Data shows that global investors are tending to restructure their portfolios, and the trend of net buying in Asian markets, including Vietnam, is starting to return.
An investor tracks market developments. Photo by the Investor/Trong Hieu.
Discussing this issue at the recent Financial Street talk show on VTV8 channel, experts noted that the trend of restructuring global investors' portfolios will continue in the coming time. In particular, Vietnam is expected to be the next attractive destination in the eyes of foreign investors.
Phung Minh Hoang, director of strategy at Phu Hung Fund Management JSC (PHFM), assessed that foreign investors tend to net sell in developed markets like the U.S. and return to emerging markets, especially mainland China.
This cash flow also tends to spread to other emerging markets such as Taiwan, India, and Southeast Asian countries. This trend has become clearer in the past 1-2 months, after China and Vietnam reached preliminary trade agreements with the U.S.
Major financial institutions such as Goldman Sachs and JP Morgan have recommended to increase investment proportions and have a positive view on emerging markets, including Vietnam.
Phung Minh Hoang, strategy director at Phu Hung Fund Management JSC. Photo courtesy of the talk show.
He said there are three reasons behind the structural change in equity flows.
First, emerging markets now trade at just over 12 times forward P/E, significantly lower than the roughly 19 times in developed markets.
Second, in developed markets and the U.S. in particular, the short-term economic outlook is not very positive due to concerns about risks from the tariff policy imposed by President Donald Trump, as well as a decline in profit expectations of listed companies in the AI and technology industry.
The market has realized that the U.S. is unlikely to have a monopoly in this field and is at risk of facing strong competition from China, especially after the launch of DeepSheek - a Chinese company developing AI.
The third factor that strongly promotes the shift in capital flows is the weakening of the U.S. dollar. The DXY index fell more than 10% in the first half of the year - the deepest decline in decades.
As the U.S. dollar depreciated sharply, investments and assets in the U.S. also lost value when converted into other currencies. Therefore, large global investment funds had to restructure their asset portfolios in the U.S., including selling U.S. stocks to reduce this risk. At the same time, investors increased their purchases of assets in other countries, including emerging stock markets, with more attractive valuations.
Nguyen Bao Tran, director of macro analysis and strategy at Mirae Asset Securities JSC (MAS), predicts that the trend of shifting to emerging markets will continue as the attractiveness of the U.S. market is gradually decreasing. The cash flow will not be widely dispersed, but will focus strongly on markets with clear growth prospects.
Nguyen Bao Tran, director of macro analysis and strategy at Mirae Asset Securities JSC. Photo courtesy of the talk show.

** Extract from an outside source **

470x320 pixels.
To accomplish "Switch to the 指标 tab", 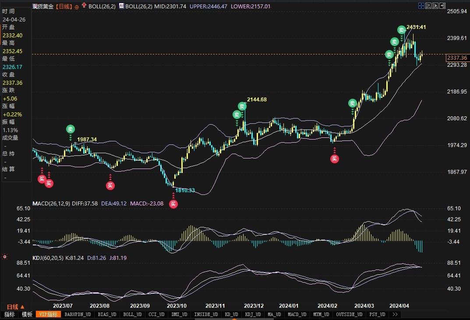I will pos(10,314).
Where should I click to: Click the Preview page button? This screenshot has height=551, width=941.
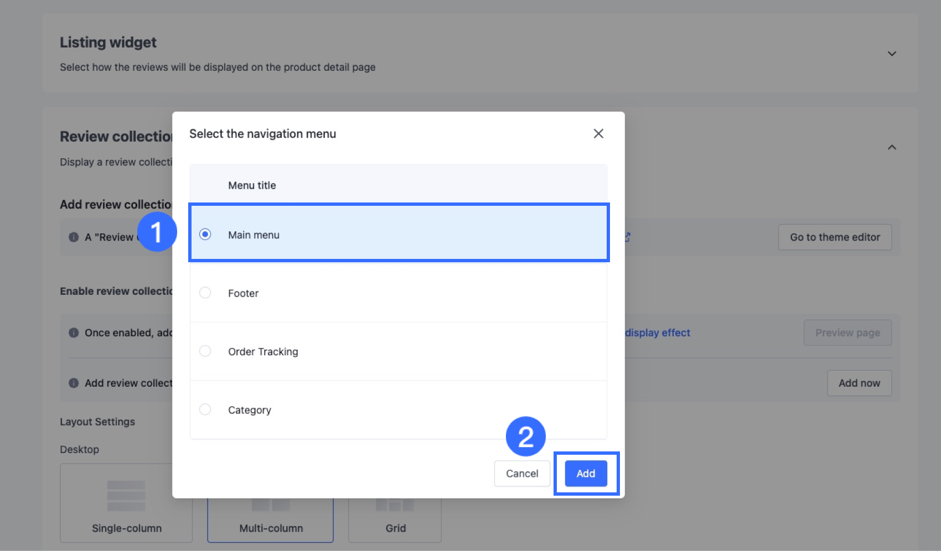[x=847, y=333]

The first decisive factor is the impact of U.S. trade policy. Next is the impact of growth support policies. Many countries are implementing loose monetary or fiscal policies, or both (depending on the policy space of each country) to promote economic growth. On that basis, cash flows will be differentiated, prioritizing specific industries with significant support from growth policies.
"In my opinion, the Eurozone, Asian markets such as South Korea, Japan, Taiwan, and Vietnam will be attractive destinations for foreign indirect investment capital flows," Tran commented.
For Vietnam alone, the Mirae Asset analyst believes that the net buying trend of foreign investors will continue thanks to the current P/E valuation of 15 times - significantly lower than the average of 16.6 times in the last 10 years. This valuation is also much lower than the average of 16.1 times in emerging markets.
The attractiveness of Vietnamese stocks also comes from the prospect of market status upgrade from "frontier" to "emerging". According to FTSE simulation, the upgrade can attract nearly $1 billion from passive funds and more than $5 billion from active funds.
After an upgrade by FTSE, the target will be an upgrade by MSCI. The roadmap of further reforms to achieve these goals will be the basis for continuing to attract international capital flows in the long term.
In parallel, the macro foundation is also a solid support for domestic and foreign capital flows.
Tran noted that Vietnam is showing determination to achieve the growth target of 8.3-8.5% this year and higher for the next 5 years, helping the country to escape from the middle-income trap through a series of changes from the system to policies.
Since July, Vietnam has merged provinces and cities, building a streamlined two-level local government model (the city/province level and ward/commune level only, with the removal of the district level). This is an important premise to help boost public investment disbursement and promote urbanization.
In addition, new laws and policies are reshaping the national economy. They are a series of laws and resolutions passed by the National Assembly, the country's legislature, in the May-June session.